(Stored data)
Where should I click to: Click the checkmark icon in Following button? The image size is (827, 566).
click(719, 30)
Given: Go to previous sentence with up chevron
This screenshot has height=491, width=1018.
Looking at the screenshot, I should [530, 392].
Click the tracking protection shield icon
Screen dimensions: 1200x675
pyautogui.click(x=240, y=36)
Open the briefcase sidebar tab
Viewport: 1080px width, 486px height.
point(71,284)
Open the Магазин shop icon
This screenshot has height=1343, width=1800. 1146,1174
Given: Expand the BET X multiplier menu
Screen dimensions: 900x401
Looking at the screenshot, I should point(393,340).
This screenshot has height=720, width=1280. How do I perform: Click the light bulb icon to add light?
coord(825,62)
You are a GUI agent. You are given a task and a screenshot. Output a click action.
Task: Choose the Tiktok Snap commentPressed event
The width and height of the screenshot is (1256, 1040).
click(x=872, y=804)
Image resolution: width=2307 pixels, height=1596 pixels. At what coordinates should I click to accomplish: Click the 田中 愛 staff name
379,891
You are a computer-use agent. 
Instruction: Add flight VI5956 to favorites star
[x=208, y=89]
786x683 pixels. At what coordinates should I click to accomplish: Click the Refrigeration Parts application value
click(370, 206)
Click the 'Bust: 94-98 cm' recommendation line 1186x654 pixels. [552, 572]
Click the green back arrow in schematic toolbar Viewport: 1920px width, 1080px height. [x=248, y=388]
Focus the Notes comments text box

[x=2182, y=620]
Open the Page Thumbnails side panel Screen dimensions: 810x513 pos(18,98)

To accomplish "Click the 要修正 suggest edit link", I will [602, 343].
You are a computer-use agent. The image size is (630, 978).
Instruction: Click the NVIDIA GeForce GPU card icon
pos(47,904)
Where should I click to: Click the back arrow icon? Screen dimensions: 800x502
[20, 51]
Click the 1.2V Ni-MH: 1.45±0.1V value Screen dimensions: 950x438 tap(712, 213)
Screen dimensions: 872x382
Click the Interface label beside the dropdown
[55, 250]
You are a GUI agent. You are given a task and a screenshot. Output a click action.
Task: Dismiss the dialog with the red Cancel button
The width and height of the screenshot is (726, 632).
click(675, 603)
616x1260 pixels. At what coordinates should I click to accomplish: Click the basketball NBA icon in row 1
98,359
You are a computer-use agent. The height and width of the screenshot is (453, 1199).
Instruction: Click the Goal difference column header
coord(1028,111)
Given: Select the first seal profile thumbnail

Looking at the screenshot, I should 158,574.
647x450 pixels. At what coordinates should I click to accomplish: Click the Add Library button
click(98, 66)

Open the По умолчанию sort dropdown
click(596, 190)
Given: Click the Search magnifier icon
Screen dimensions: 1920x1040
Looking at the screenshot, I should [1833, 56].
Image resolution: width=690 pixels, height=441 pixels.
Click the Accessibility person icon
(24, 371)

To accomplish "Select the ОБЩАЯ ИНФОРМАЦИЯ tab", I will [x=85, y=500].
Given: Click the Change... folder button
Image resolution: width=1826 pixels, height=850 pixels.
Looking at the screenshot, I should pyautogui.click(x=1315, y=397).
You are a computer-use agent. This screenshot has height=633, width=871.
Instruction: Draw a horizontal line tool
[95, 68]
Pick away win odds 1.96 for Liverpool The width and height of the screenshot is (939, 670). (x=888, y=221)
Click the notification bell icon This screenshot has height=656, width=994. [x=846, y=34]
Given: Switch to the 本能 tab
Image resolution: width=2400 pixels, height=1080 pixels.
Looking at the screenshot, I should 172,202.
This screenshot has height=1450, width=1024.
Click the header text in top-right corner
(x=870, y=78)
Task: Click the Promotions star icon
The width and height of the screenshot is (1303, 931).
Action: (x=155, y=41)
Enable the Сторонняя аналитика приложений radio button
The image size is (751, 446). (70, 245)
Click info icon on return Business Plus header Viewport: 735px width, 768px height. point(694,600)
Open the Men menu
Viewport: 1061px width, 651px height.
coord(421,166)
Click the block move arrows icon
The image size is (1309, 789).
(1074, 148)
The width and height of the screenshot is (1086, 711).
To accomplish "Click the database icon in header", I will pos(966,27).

[EXERCISE BRIEF]
Find every line above where the word "with" occurs, and copy that line.

[REPLY TO THE EXERCISE]
Given: Go to previous sentence with up chevron
Task: Dismiss the dialog with the red Cancel button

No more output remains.